Trigrams (pg_trgm) break strings into overlapping 3-character slices and measure how many slices two strings share. “Dan” → " da", "dan", "an ". “Micheal” and “Michael” share most of their trigrams, so similarity is high. This makes pg_trgm excellent at fuzzy name matching, typo tolerance, and autocomplete — the space where FTS performs poorly.

Exact-match indexes (B-tree, hash) handle primary keys, email addresses, IDs, SKUs, and anything where the answer is binary: it matches or it doesn’t. These don’t feel like “search,” but they belong in this conversation because the worst pattern is using fuzzy or semantic search for problems that have correct answers.

The choice isn’t about sophistication. It’s about matching the tool to the shape of the query.

Postgres search tool mapA comparison of pg_trgm, full-text search, pgvector, and hybrid search by input shape and query intent.Pick the search primitive by input shapeThe same Postgres table can support all four. The trick is matching the query to the text.Exact words matterMeaning mattersShort / structured textLong prose / chunksfuzzypg_trgmNames, addresses, titles, typos,autocomplete, partial strings.Orthographic similarity: spelling distance.similarpgvectorRelated items, duplicate tickets,recommendations from short descriptions.Embedding similarity: meaning distance.lexicalFull-text searchArticles, docs, logs, support contentwhere query words should appear.Lexemes, stemming, ranking, boolean filters.hybridFTS + pgvectorTechnical docs and RAG where users askconceptual questions plus exact symbols.Run both, fuse ranks with RRF.Start with query intent, then check text shape
The four Postgres search primitives mapped by query intent (exact vs. semantic) and text shape (structured vs. prose). The same table can carry all four indexes — the choice is per query, not per table.

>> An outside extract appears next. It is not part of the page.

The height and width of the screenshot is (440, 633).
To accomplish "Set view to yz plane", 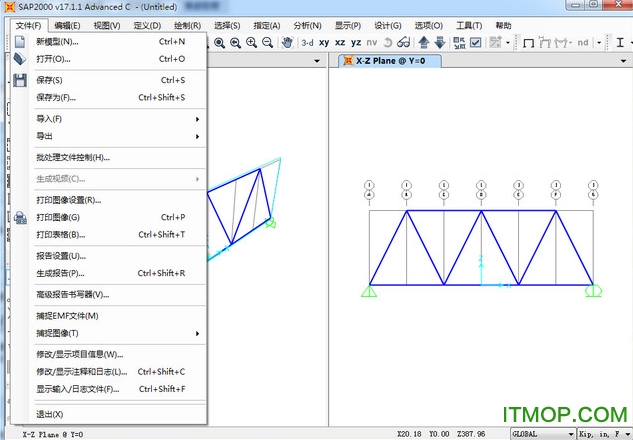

When Full-Text Search Wins

Searching prose for keywords. Blog posts, documentation, product descriptions, support tickets, legal documents. FTS was designed for this shape of content: indexed, ranked retrieval over natural-language text.

Keyword-based user queries. Users type a search term, filter by tag, or browse by keyword. FTS handles that intent natively without any embedding infrastructure.

Ranked results without external dependencies. FTS indexes are fast, deterministic, and require no API calls. The relevance signal comes from term frequency weighted by field position.

Boolean filtering alongside search. FTS composes naturally with your existing query logic:

SELECT * FROM posts
WHERE search_vector @@ to_tsquery('english', 'postgres & performance')
AND category = 'tutorial'
AND published_at > NOW() - INTERVAL '6 months';

Setting Up FTS

-- Generated column keeps the index current automatically
ALTER TABLE posts ADD COLUMN search_vector tsvector
GENERATED ALWAYS AS (
setweight(to_tsvector('english', coalesce(title, '')), 'A') ||
setweight(to_tsvector('english', coalesce(body, '')), 'B')
) STORED;
CREATE INDEX posts_search_idx ON posts USING GIN (search_vector);
-- Query
SELECT title, ts_rank(search_vector, query) AS rank
FROM posts, to_tsquery('english', 'postgres & performance') query
WHERE search_vector @@ query
ORDER BY rank DESC
LIMIT 10;

setweight assigns importance: A (title) outranks B (body). That’s the entire relevance model for most content-search use cases.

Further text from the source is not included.